DATA IN THIS EXERCISE:
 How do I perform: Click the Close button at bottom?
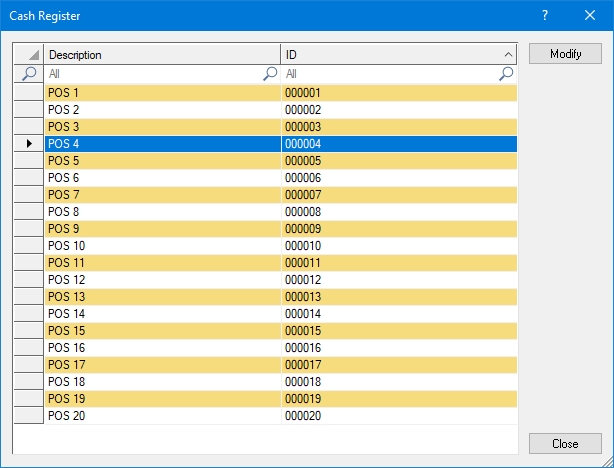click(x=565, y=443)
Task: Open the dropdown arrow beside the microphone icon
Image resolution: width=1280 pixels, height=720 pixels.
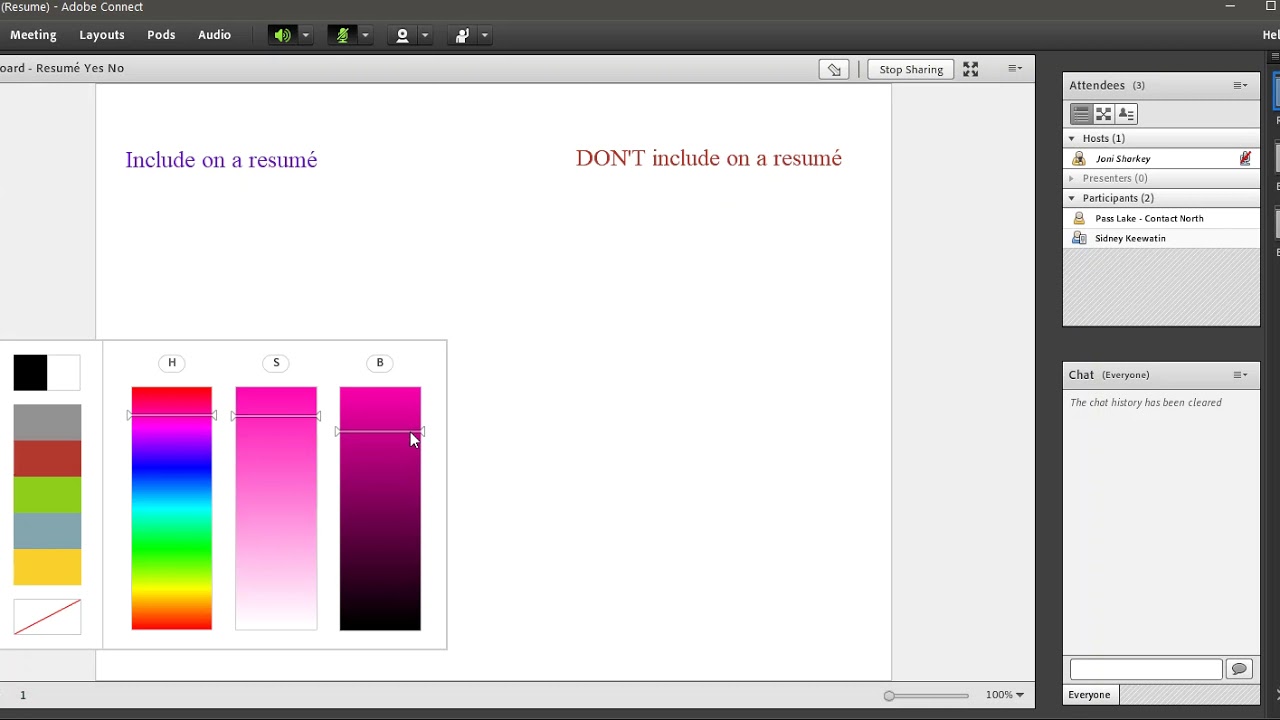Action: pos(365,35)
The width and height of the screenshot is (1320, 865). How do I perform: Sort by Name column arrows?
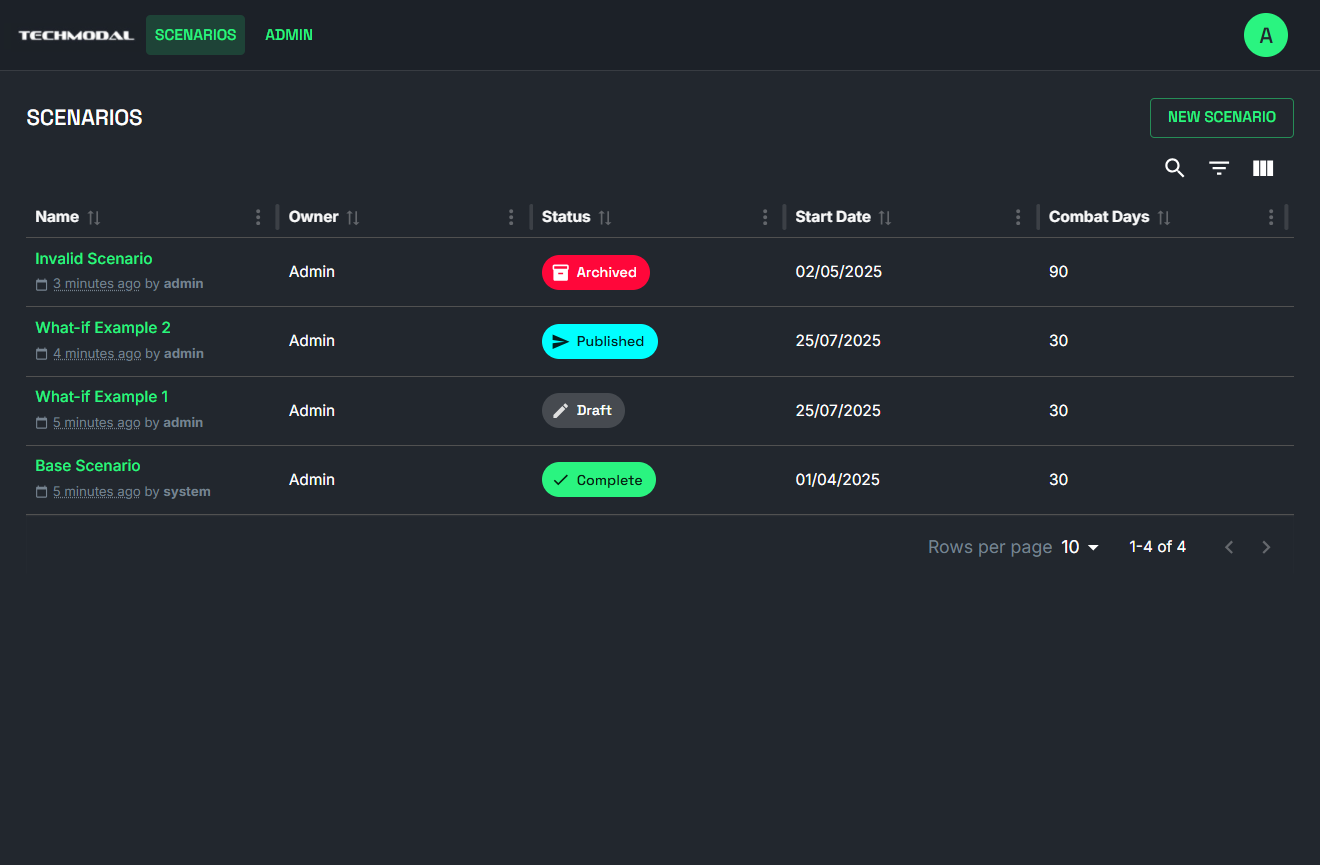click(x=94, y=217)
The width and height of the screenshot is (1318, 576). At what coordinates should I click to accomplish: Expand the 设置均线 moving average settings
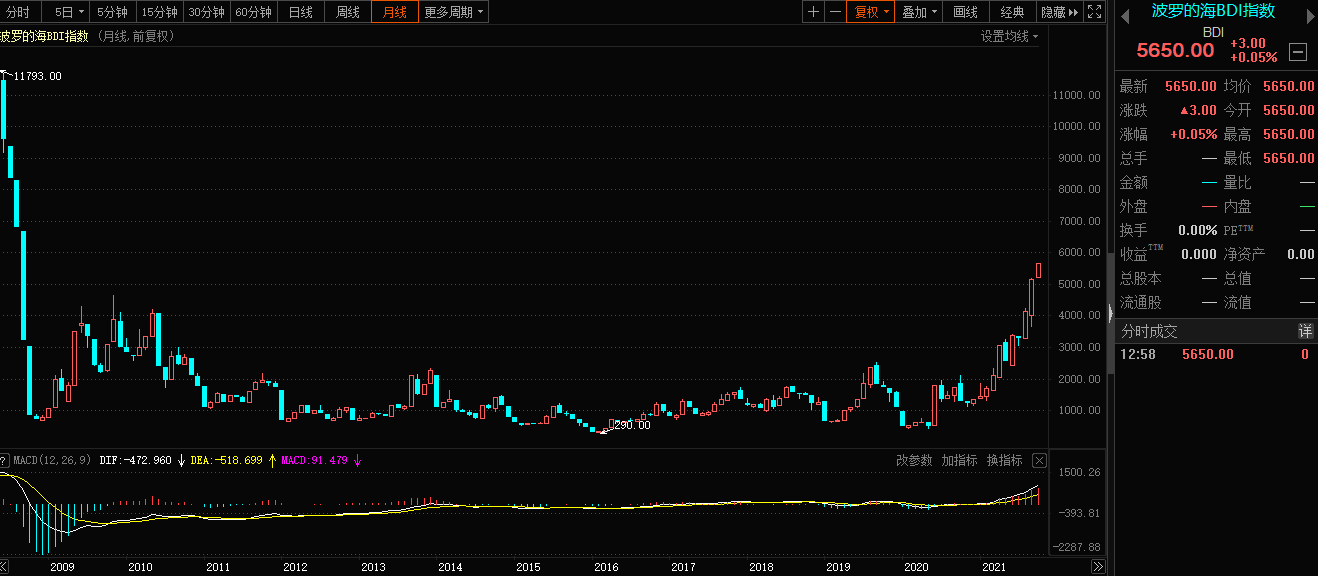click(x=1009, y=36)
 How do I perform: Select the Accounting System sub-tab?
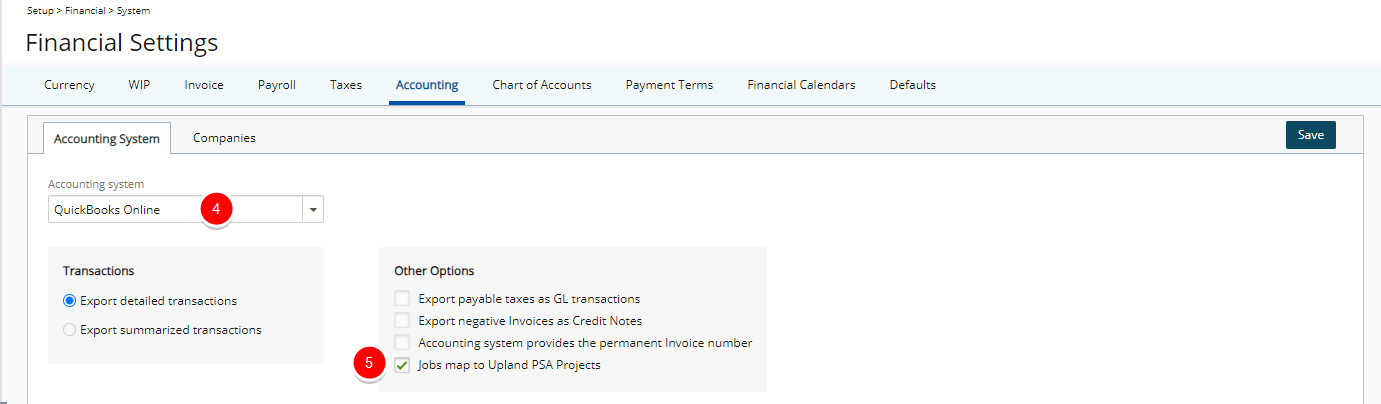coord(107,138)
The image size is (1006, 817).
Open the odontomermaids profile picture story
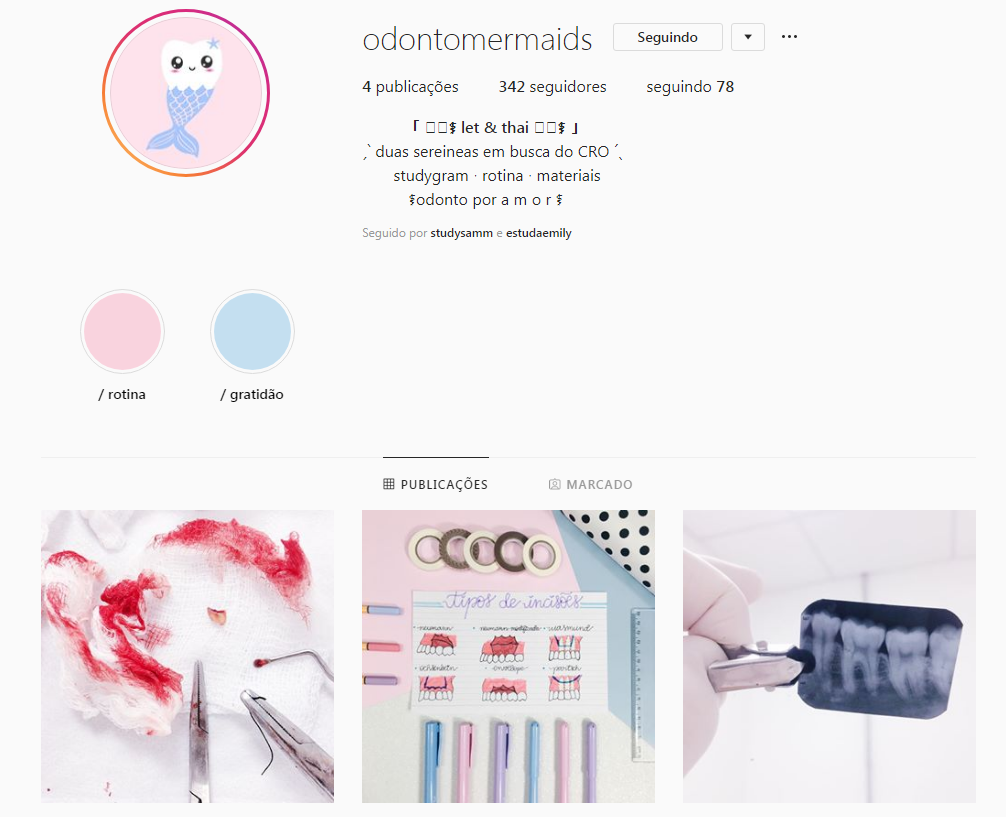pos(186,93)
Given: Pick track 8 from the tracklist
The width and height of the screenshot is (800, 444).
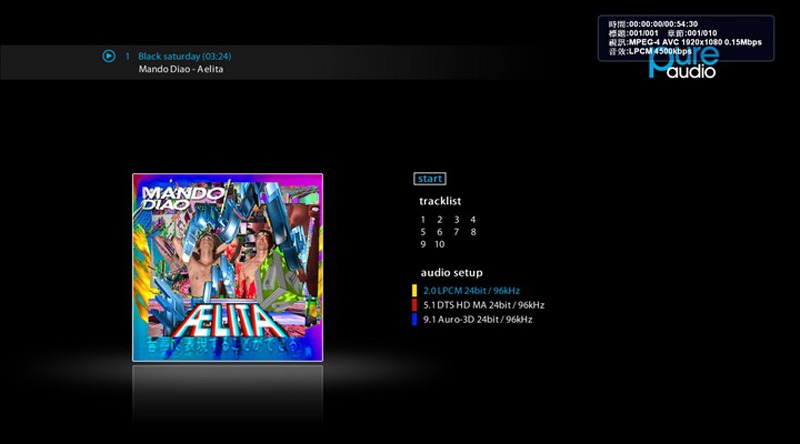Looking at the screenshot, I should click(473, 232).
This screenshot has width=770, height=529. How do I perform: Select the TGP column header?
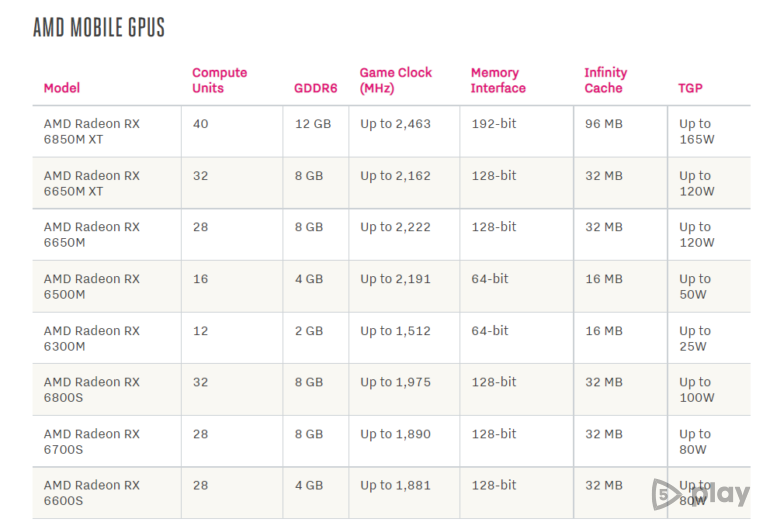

WHAT TO WORK ON: In the listing above, find the line containing "Task: Open the" and the line containing "The image size is (1006, 817)."; print those lines and every line between them exactly, leaving out pictures.

WORKED SOLUTION:
Task: Open the dropdown arrow beside the microphone icon
Image resolution: width=1280 pixels, height=720 pixels.
Action: pos(365,35)
The width and height of the screenshot is (1320, 865). How do I perform: Sort by Name column arrows?
click(x=94, y=217)
The width and height of the screenshot is (1318, 576). At what coordinates should I click to accomplish: Expand the 设置均线 moving average settings
click(x=1009, y=36)
 How do I perform: Select the Accounting System sub-tab?
coord(107,138)
The image size is (1006, 817).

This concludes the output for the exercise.